Although Columbia short subject head/director Jules White was known for utilizing extreme violence in his films, They Stooge to Conga was in fact directed by Del Lord. White recalled the challenges of filming scenes involving physical harm to Moe. "We had trouble pulling Moe all the way through the wall.
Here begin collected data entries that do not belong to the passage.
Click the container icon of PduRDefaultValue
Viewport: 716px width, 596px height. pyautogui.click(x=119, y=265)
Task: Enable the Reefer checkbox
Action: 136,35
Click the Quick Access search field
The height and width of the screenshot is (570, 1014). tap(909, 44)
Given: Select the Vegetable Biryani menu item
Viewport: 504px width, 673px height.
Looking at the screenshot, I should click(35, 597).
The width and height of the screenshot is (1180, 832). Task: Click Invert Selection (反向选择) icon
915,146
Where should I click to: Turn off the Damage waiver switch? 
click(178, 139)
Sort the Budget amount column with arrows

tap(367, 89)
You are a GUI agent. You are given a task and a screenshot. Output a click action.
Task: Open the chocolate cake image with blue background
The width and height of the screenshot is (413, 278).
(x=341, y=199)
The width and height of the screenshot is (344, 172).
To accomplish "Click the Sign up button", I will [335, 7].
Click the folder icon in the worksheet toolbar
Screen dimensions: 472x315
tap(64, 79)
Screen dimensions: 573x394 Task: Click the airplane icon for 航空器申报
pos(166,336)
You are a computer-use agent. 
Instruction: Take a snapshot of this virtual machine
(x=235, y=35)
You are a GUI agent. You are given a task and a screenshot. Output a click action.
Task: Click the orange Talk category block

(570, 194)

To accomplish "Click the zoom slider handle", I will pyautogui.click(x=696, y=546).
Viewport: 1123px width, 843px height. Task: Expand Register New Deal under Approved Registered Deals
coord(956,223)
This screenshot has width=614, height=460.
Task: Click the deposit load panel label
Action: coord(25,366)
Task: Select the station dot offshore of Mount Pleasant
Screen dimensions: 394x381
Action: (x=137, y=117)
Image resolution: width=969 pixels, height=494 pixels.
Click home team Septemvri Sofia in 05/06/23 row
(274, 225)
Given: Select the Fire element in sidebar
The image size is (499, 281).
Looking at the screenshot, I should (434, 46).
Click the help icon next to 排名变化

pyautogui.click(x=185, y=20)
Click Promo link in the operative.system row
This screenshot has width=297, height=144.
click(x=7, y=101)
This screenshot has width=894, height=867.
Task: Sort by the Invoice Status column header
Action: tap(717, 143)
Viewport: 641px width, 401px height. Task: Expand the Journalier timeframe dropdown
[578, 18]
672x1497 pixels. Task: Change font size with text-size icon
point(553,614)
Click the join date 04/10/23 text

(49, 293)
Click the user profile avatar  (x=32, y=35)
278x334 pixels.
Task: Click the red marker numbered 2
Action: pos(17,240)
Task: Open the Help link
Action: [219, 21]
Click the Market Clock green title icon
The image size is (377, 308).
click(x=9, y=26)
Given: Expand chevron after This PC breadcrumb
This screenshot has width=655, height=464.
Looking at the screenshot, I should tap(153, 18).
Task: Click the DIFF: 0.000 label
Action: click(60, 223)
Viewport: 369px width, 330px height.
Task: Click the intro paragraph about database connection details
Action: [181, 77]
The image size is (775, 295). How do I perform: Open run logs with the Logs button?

Since Moe was a full grown man, we weakened the wall and the wood inside and then replastered the wall."

====Notable violent gags====
- Moe and Larry attempt to enter a house simultaneously, resulting in both being thrust out by Curly wielding an anvil point.
- Curly accidentally pulls a ringing phone out of a wall, hits Moe with it, and is retaliated against when Moe throws it back.
- Moe is struck by a solid wooden plank crashing onto his neck while being pulled through a wall.
- Moe twists Curly's nose with a pipe threader and uses a grinding wheel to file it back into shape.
- Curly accidentally impales Moe on the top of his head, in his ear, and in one of his eyes with a climbing spike on his shoe while climbing a telephone pole.
- Moe burns Curly's rear end with a flame torch to motivate him to climb higher.
- Curly shocks himself while straightening a wire and again while testing the connection.
- Curly falls from a telephone pole after being zapped by wires, landing on Moe and Larry below.
- Moe places a light bulb in one of Curly's ears, which lights up, and then bursts it with a screwdriver in the other ear.
- Curly gets shocked while sliding on electrical wires, pushing him through an open window.
- The Nazi spies' cook experiences an explosion when Curly manipulates the electrical wires, leading to further mishaps with a phone and a waffle iron.
- Moe uses a hammer to hit Larry from behind, then thrusts it into Curly's mouth, resulting in Curly striking Moe 20 times with the hammer in rapid succession.